Beginning with the line that holds "Given: Click the 4.645 x-axis tick label", write out each line exactly as it stands until the end of the data, and include no pictures.

**** RECORDS TO USE ****

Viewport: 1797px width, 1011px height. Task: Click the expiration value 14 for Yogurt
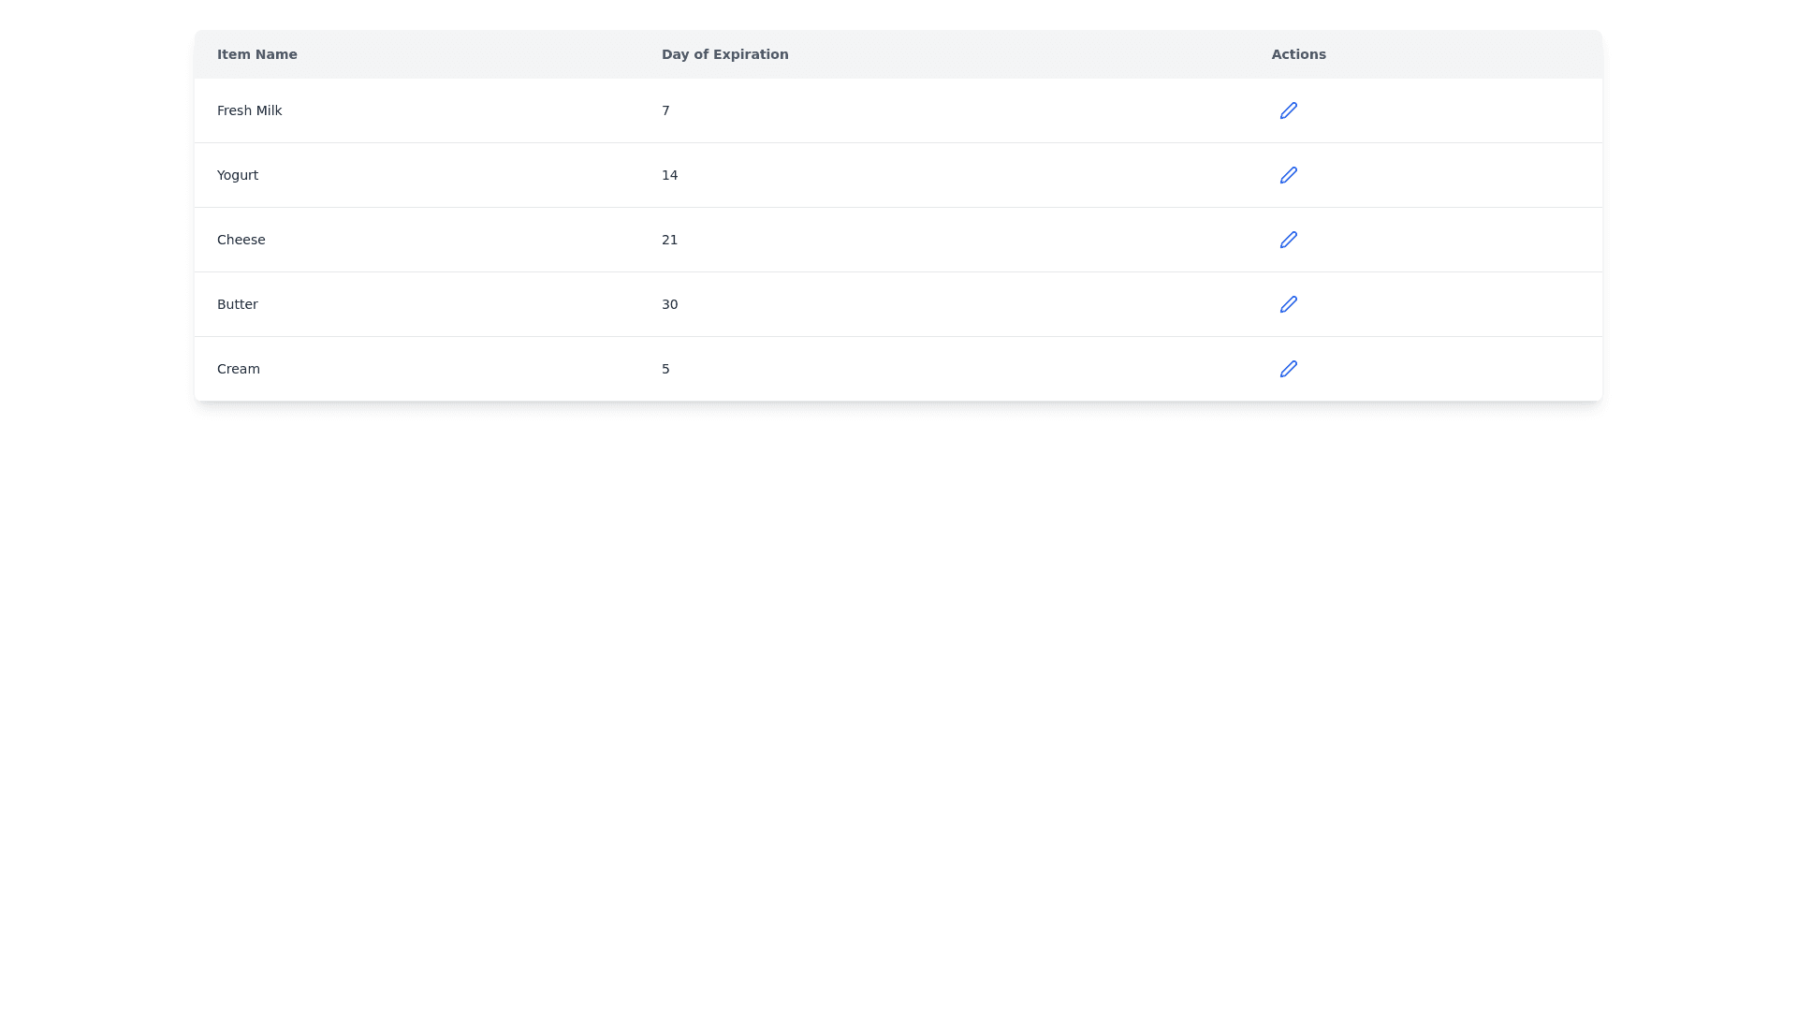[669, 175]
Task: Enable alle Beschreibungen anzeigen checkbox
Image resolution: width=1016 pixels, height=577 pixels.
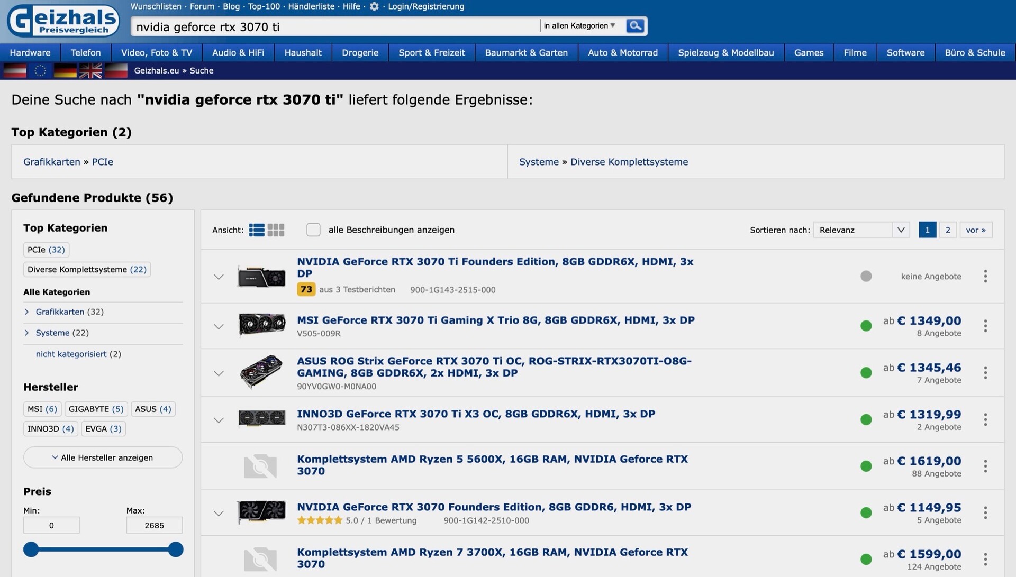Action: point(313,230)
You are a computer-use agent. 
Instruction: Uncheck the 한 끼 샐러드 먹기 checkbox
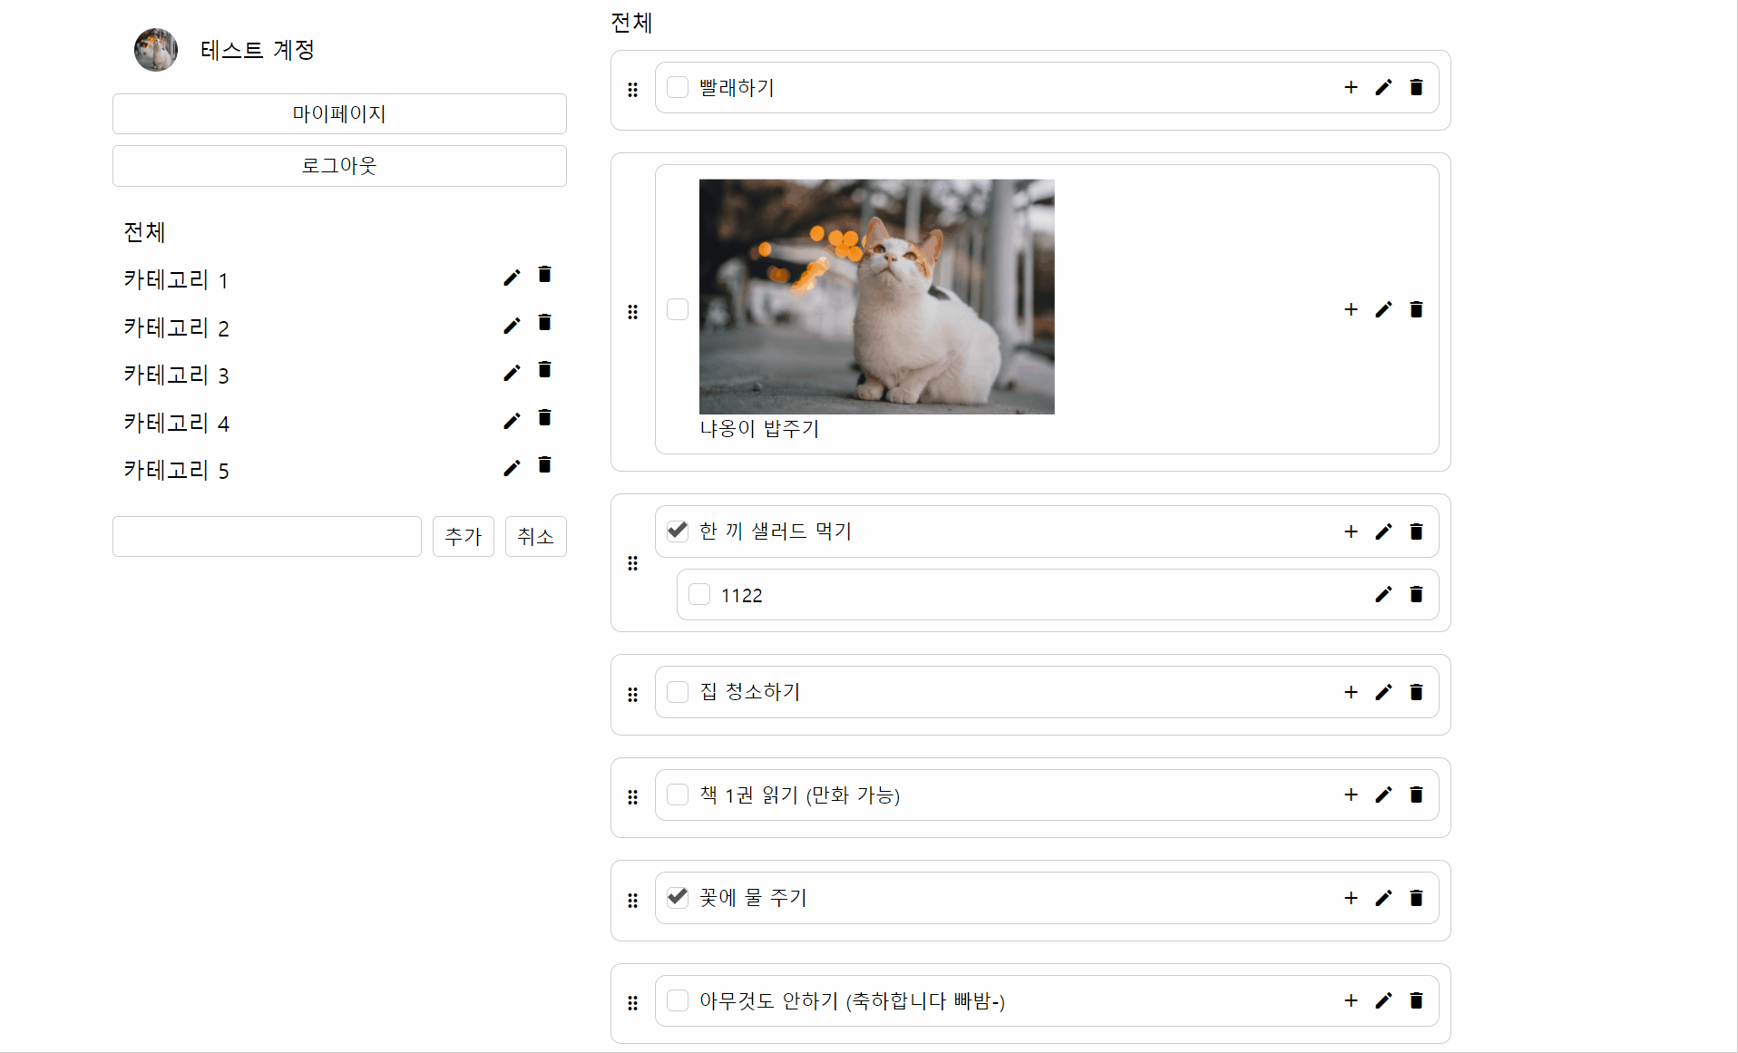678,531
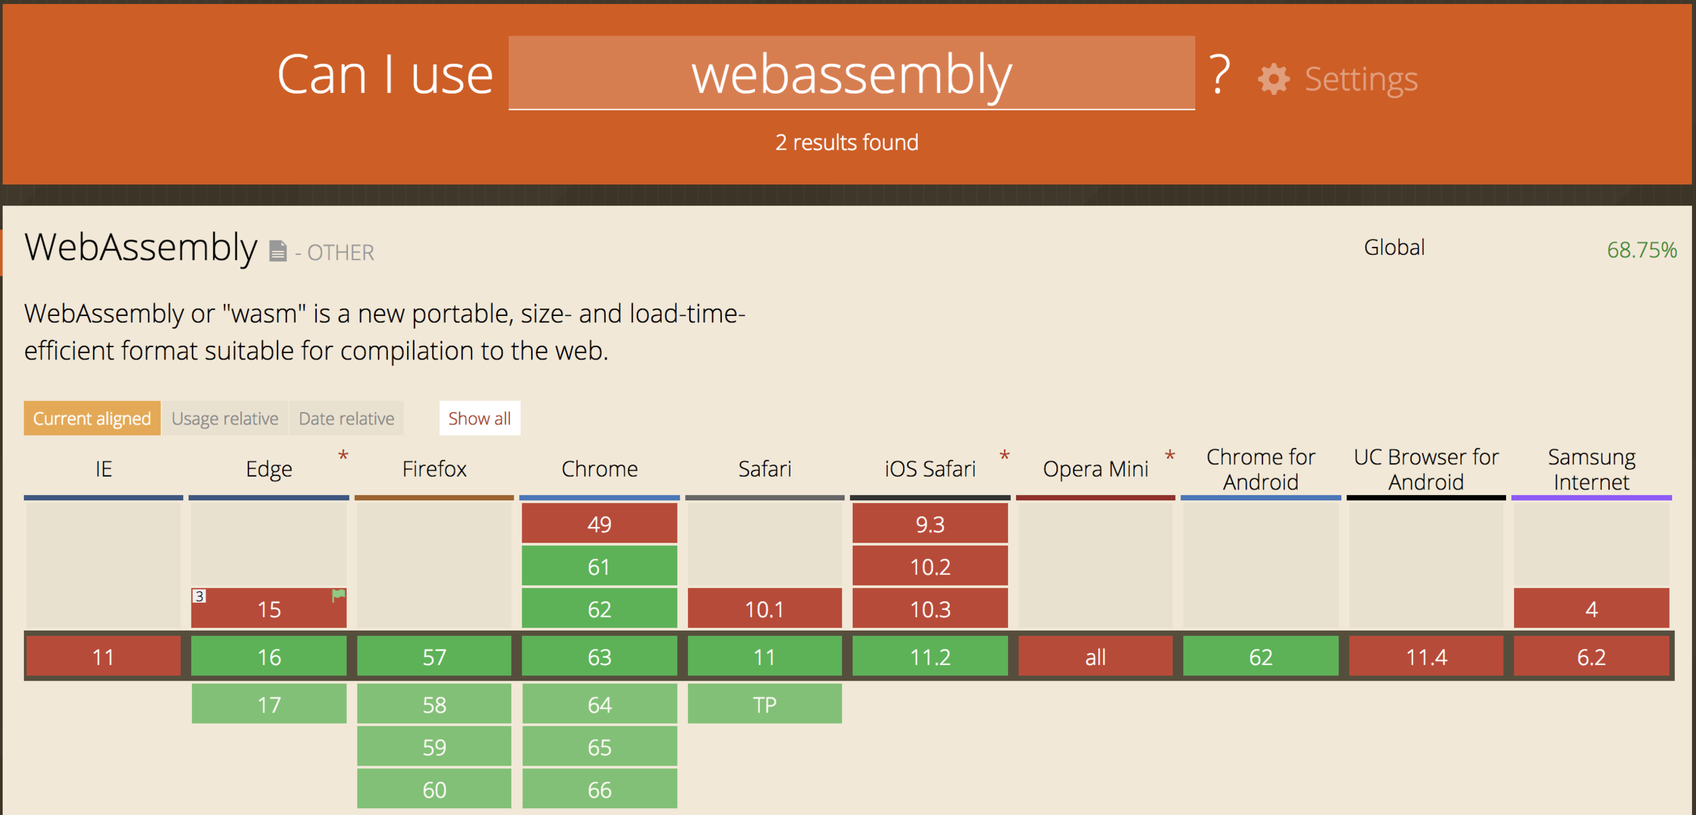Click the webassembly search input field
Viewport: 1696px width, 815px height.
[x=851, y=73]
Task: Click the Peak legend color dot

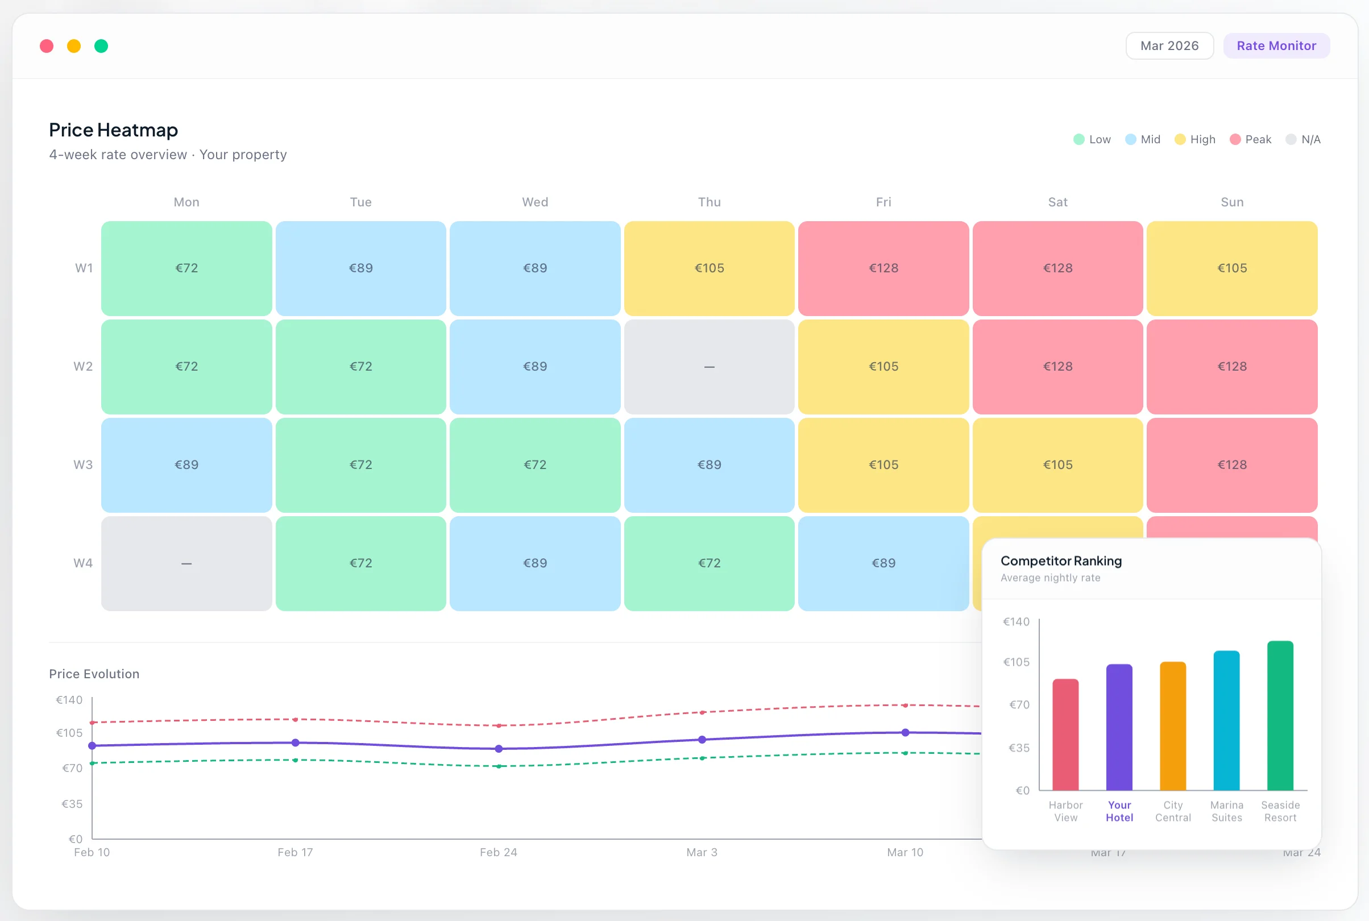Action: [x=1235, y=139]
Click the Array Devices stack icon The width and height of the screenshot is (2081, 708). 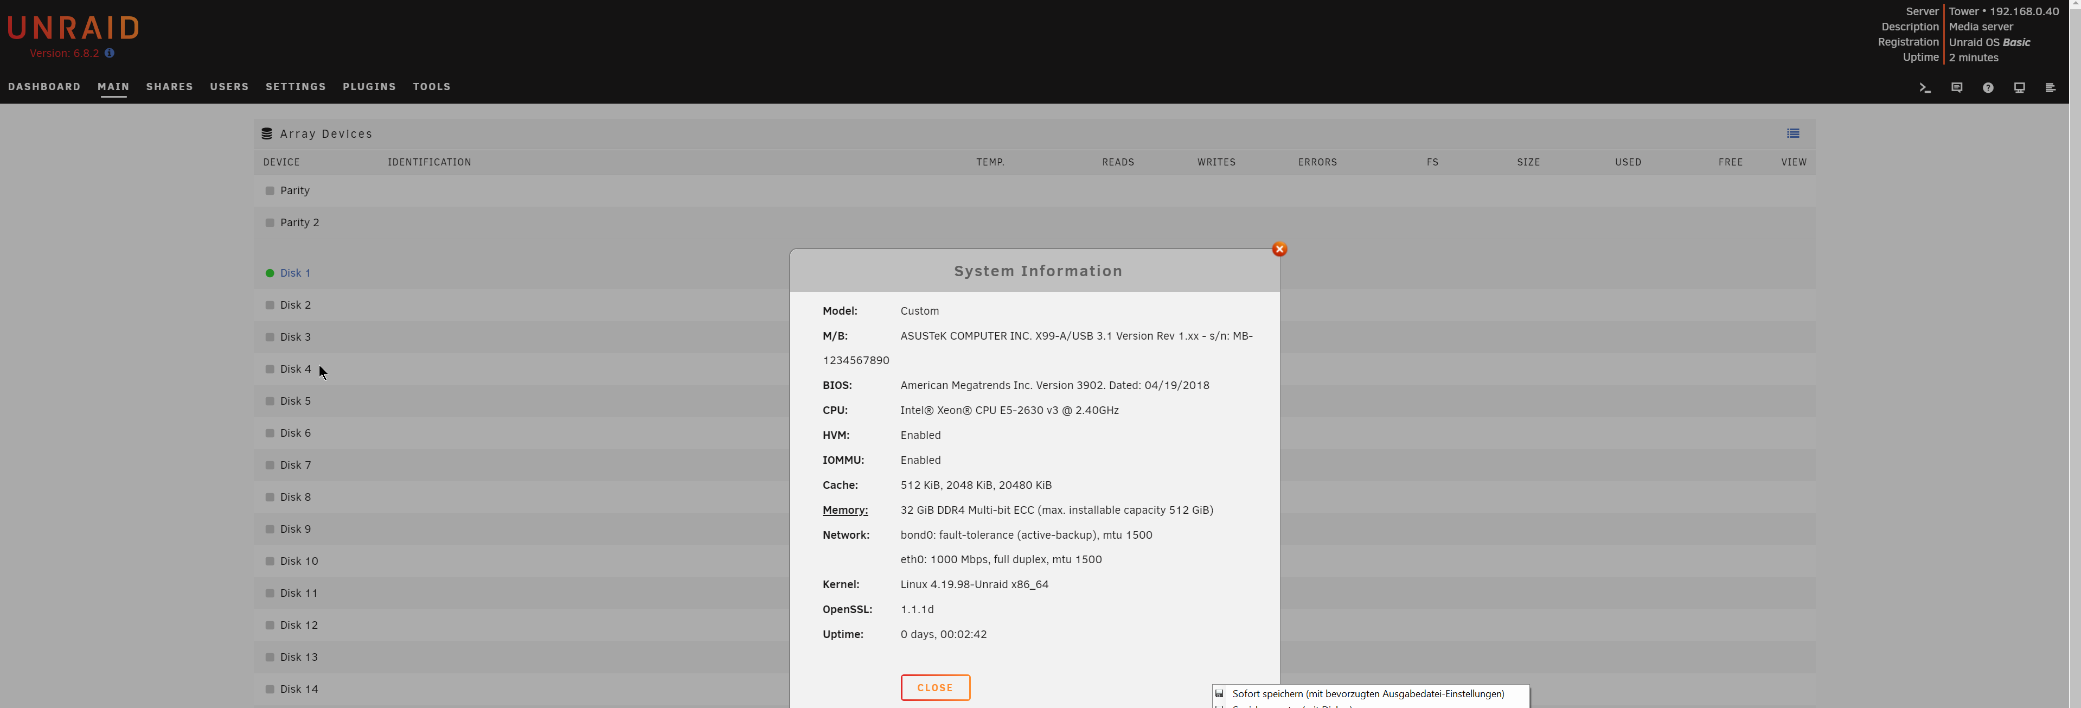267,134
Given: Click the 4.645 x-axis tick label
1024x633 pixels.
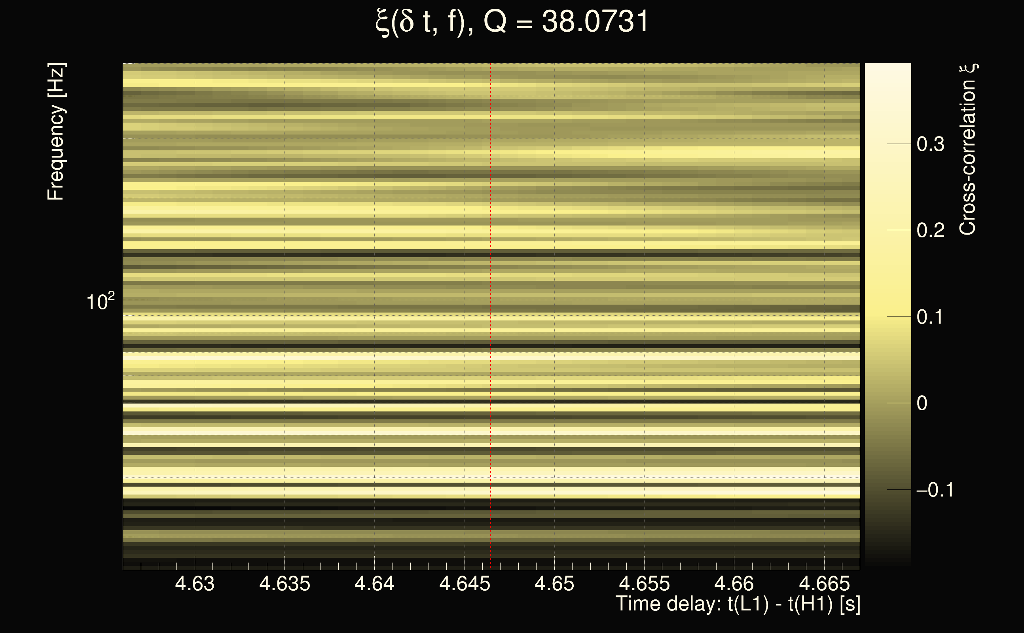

****

WRITTEN ANSWER:
Given: Click the 4.645 x-axis tick label
1024x633 pixels.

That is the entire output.